Presiden Amerika Serikat Donald Trump menyatakan akan menginstruksikan angkatan bersenjatanya untuk menangguhkan gelombang serangan baru terhadap Iran. setelah para sekutu di kawasan Timur Tengah diklaim berhasil menyepakati parameter utama untuk mengakhiri konflik bersenjata yang telah berlangsung selama lima bulan.
Kerangka kesepakatan yang tengah dirintis tersebut mencakup pembukaan secara penuh dan menyeluruh di Selat Hormuz serta penyelesaian tuntas atas ancaman nuklir Iran.
"Berdasarkan permintaan ini, saya telah sepakat untuk membatalkan serangan tersebut demi kepentingan global di masa depan serta kelangsungan hidup Iran yang sukses dan makmur, dengan catatan kesepakatan ini dapat segera direalisasikan," ujar Trump melalui pernyataan resminya pada Sabtu 1 Agustus 2026 malam waktu setempat.
Ia menambahkan, Israel turut menyatakan komitmen serupa untuk bergabung dengan Amerika Serikat guna merampungkan perjanjian damai tersebut. Kendati demikian, hingga berita ini diturunkan, pihak berwenang di Teheran belum memberikan tanggapan resmi secara terbuka.
Pengumuman ini menandai dinamika baru yang cukup signifikan dalam eskalasi konflik. Sehari sebelumnya, Washington sempat mengisyaratkan kesiapan melancarkan serangan udara berskala besar guna memaksa Teheran kembali ke meja perundingan.
Konflik bermula ketika Amerika Serikat dan Israel melancarkan serangan gabungan pada 28 Februari lalu. Saat itu, pemerintah Amerika Serikat menyatakan bahwa operasi militer bertujuan untuk melumpuhkan kapasitas rudal Iran, mencegah kepemilikan senjata nuklir, serta menghentikan dukungan Teheran terhadap kelompok militan sekutunya di kawasan.

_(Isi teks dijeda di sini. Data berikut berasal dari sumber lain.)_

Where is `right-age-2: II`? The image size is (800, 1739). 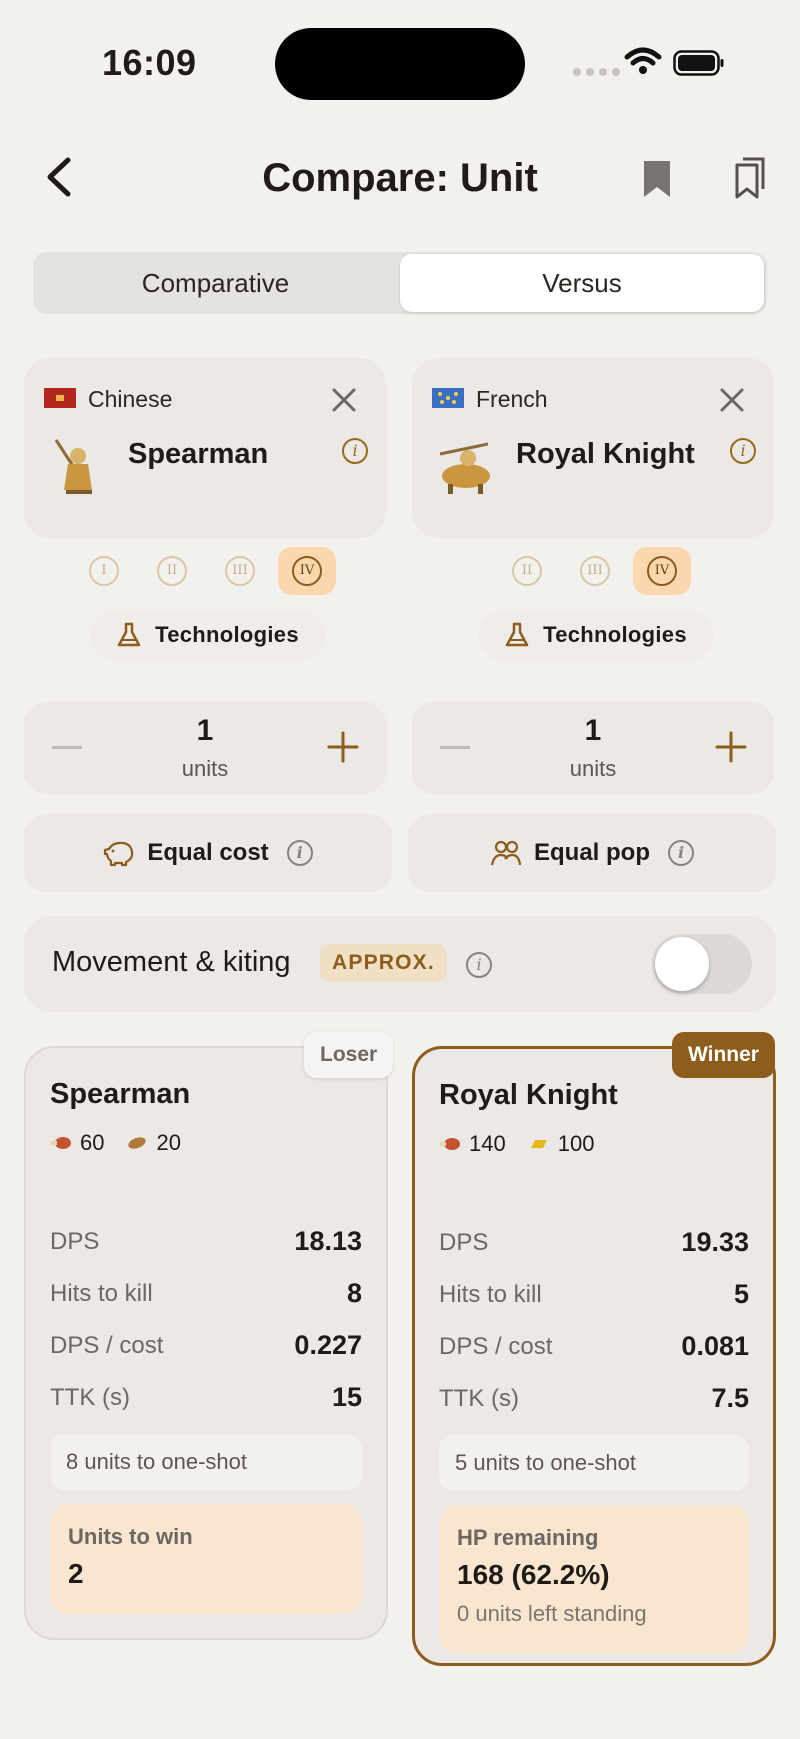
right-age-2: II is located at coordinates (527, 571).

Namun dalam perjalanannya, target dan linimasa konflik kerap berubah, termasuk upaya gencatan senjata pada pertengahan Juni lalu yang gagal bertahan lama.

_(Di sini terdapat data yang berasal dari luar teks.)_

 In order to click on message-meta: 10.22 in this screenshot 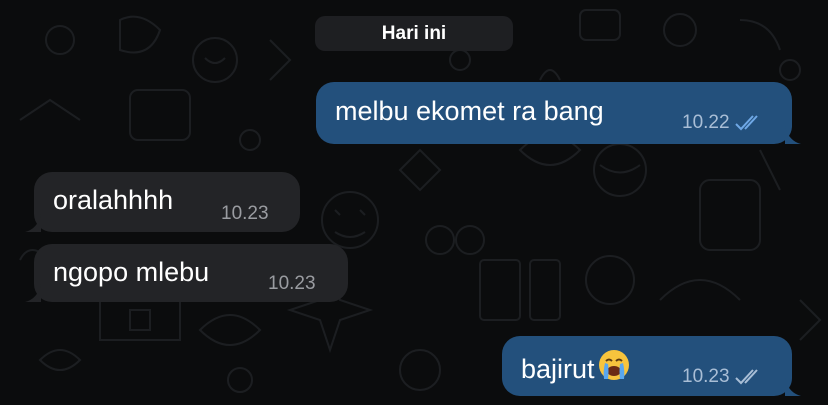, I will do `click(723, 123)`.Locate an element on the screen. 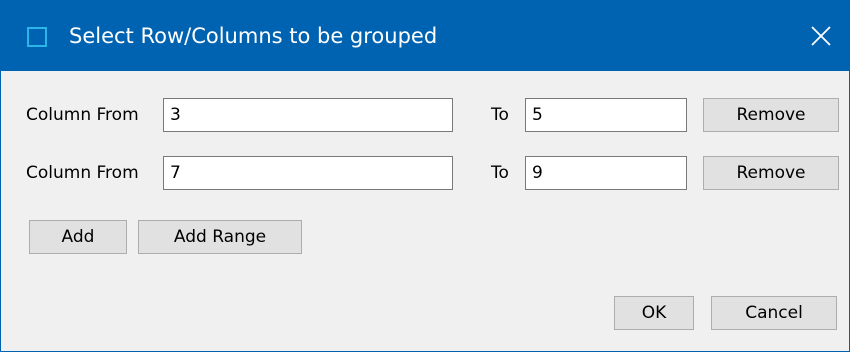 This screenshot has width=850, height=352. dialog-title: Select Row/Columns to be grouped is located at coordinates (254, 36).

Kekhawatiran Riyadh atas Eskalasi
Sebelum pengumuman tersebut dirilis, dinamika diplomatik intensif terjadi di balik layar. Putra Mahkota Arab Saudi Mohammed bin Salman sempat melakukan pembicaraan telepon dengan Presiden Trump pada Sabtu 1 Agustus.
Menurut sumber yang mengetahui substansi pembicaraan dan meminta identitasnya dirahasiakan, pemimpin de facto Arab Saudi tersebut menyampaikan kekhawatiran mendalam mengenai potensi eskalasi militer lanjutan. Riyadh khawatir Teheran akan melancarkan serangan balasan yang menargetkan infrastruktur energi strategis di Arab Saudi dan negara-negara Teluk lainnya.
Putra mahkota dilaporkan meminta kejelasan langsung dari Washington terkait langkah militer yang tengah dipertimbangkan terhadap Iran. Sementara itu, seorang pejabat Gedung Putih mengonfirmasi adanya komunikasi telepon antara kedua pemimpin pada hari Sabtu, namun enggan memberikan rincian lebih lanjut.
Selama konflik berlangsung, kawasan perairan Selat Hormuz kerap menjadi titik rawan menyusul insiden penyerangan terhadap kapal-kapal komersial yang melintas tanpa izin dari otoritas Iran.
Siaga Perjalanan Regional
Sebagai langkah antisipasi terhadap perkembangan situasi, Departemen Luar Negeri Amerika Serikat pada hari Sabtu mengeluarkan peringatan keamanan baru.
Warga negara Amerika Serikat yang berada di kawasan Timur Tengah diimbau untuk bersiap menghadapi potensi pembatalan penerbangan, penutupan wilayah udara sementara, serta gangguan perjalanan lainnya.
Peringatan keamanan tersebut mencakup sejumlah negara di kawasan, yakni Bahrain, Israel, Irak, Yordania, Kuwait, Lebanon, Oman, Qatar, Arab Saudi, dan Uni Emirat Arab.